Owen closed the door against the winter’s chill and returned to his kitchen. He’d really have to start locking the back door if people were going to randomly wander in when he was closed.

Since it was nearing noon, Owen seared a handful of scallops in butter, topped them with the sauce he’d created, and added a generous serving of risotto to his plate. After pouring a cup of coffee, he sat down at the table and ate his meal, critiquing flavors and textures with each bite.

Not bad for out-of-season produce and scallops that had been in the freezer. It was nearly impossible to get fresh seafood in Summer Creek right now. He made a mental note to add more lemon to the sauce and less asparagus to the risotto, and to serve the meal with a hearty whole-wheat dinner roll on the side. Perhaps he’d check with Gabe Gatlin and see if he’d bring back fresh scallops the next time he was on a coastal trip.

Owen leaned back and glanced out the small window by the table, another reason he liked to work there. His office didn’t have any windows, and the rest of the kitchen was illuminated only by overhead lights.

He watched Summer Creek’s mascot, Ethel, a peculiar goat, meander by with a front leg stuffed into a child’s red boot. She’d often worn that same boot in recent weeks, despite the numerous times it had been removed and disposed of in the garbage.

The goat was only one of the many quirky things Owen had come to appreciate and love about living in Summer Creek.

Six years ago, he’d been a young, hotshot chef in a trendy restaurant in New York City. He’d received Michelin Stars and numerous awards for his cooking. Food critics wrote glowing reviews. He’d even served as a guest judge on a few cooking shows, just for the publicity it generated, and earned the title of celebrity chef.

On the fast track to culinary stardom, he’d had the world wrapped around his finger. Then his uncle had suddenly taken ill and required assistance. Owen had left behind the hectic, successful life he’d created for himself and moved to Summer Creek.

His supposed friends—and competition in the industry—had thought he’d suffered from some sort of mental break to walk away from his career without a backward glance.

Owen hadn’t cared what any of them thought.

The truth of the matter was that Uncle Charles had taught Owen how to cook, had encouraged his passion to be a chef, and had even given him money to pay for his first six months of living when he’d moved to New York City right after high school. Owen had felt a great responsibility to do what he could to ease Uncle Charles’ last days on earth.

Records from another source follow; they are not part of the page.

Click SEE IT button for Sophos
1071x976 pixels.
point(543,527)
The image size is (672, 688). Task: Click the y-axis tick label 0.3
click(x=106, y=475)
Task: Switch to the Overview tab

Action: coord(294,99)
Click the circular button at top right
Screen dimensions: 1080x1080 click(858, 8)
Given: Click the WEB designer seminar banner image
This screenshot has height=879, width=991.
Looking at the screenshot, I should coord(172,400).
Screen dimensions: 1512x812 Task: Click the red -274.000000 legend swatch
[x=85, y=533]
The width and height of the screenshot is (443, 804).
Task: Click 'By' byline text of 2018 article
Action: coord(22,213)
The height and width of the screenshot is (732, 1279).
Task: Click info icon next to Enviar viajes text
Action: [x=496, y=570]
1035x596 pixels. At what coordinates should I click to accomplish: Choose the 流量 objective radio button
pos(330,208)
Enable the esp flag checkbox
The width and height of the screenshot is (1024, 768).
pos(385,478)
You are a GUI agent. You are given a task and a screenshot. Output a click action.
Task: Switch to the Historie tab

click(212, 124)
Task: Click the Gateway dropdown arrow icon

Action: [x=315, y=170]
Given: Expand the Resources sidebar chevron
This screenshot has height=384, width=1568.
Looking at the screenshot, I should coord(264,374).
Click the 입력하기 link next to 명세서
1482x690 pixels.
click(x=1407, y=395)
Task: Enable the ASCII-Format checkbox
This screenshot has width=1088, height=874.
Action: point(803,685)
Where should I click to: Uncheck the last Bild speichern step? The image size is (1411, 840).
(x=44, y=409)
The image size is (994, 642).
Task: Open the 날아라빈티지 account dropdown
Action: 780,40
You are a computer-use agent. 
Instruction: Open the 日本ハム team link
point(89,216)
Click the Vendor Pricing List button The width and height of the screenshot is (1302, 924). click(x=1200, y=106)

As he took a sip of gourmet coffee, Owen glanced around the business his uncle had left for him in his will. The Broken Bucket Bar & Grill featured a restaurant on one side of the building and a bar on the other. Locals were as likely to sit in the bar and never order more than a lemonade as they were to dine in the restaurant.

In the years since he’d taken over the business, Owen had done his best to change the reputation from a dive bar to a place anyone could enjoy dining. He’d had his work cut out for him, though. The Broken Bucket had opened more than a hundred years ago as a notorious saloon. Prohibition saw it converted to a diner, of sorts; then it returned to a bar before becoming a bar and grill, mostly due to the lack of other restaurants in town.

Uncle Charles had served simple, plain food, offering only dinner. Owen kept the favorites the community seemed to enjoy the most, then added nightly specials, and eventually opened for lunch. His idea to offer wood-fired pizzas and flame-grilled burgers that could rival anything found in big cities kept the locals coming back, even if they claimed to love his meatloaf, chicken and dumplings, and apple pie.

When he got the itch to create something the regulars wouldn’t enjoy, he made it for himself and occasionally invited Zadie and her husband, Deputy Knox Strickland, to join him for the meal. Knox was more of a pot roast-and-potatoes kind of guy, but he’d gamely tried the variety of food Owen had prepared and even liked most of the dishes.

Owen finished the last bite of his meal and allowed himself a few minutes of rest as he watched big, fluffy flakes drift down from a pewter-hued sky.

Spring seemed far away, but the weeks until then would pass quickly. If he was lucky, by then the visit from the auction package winner would be nothing more than a bad memory.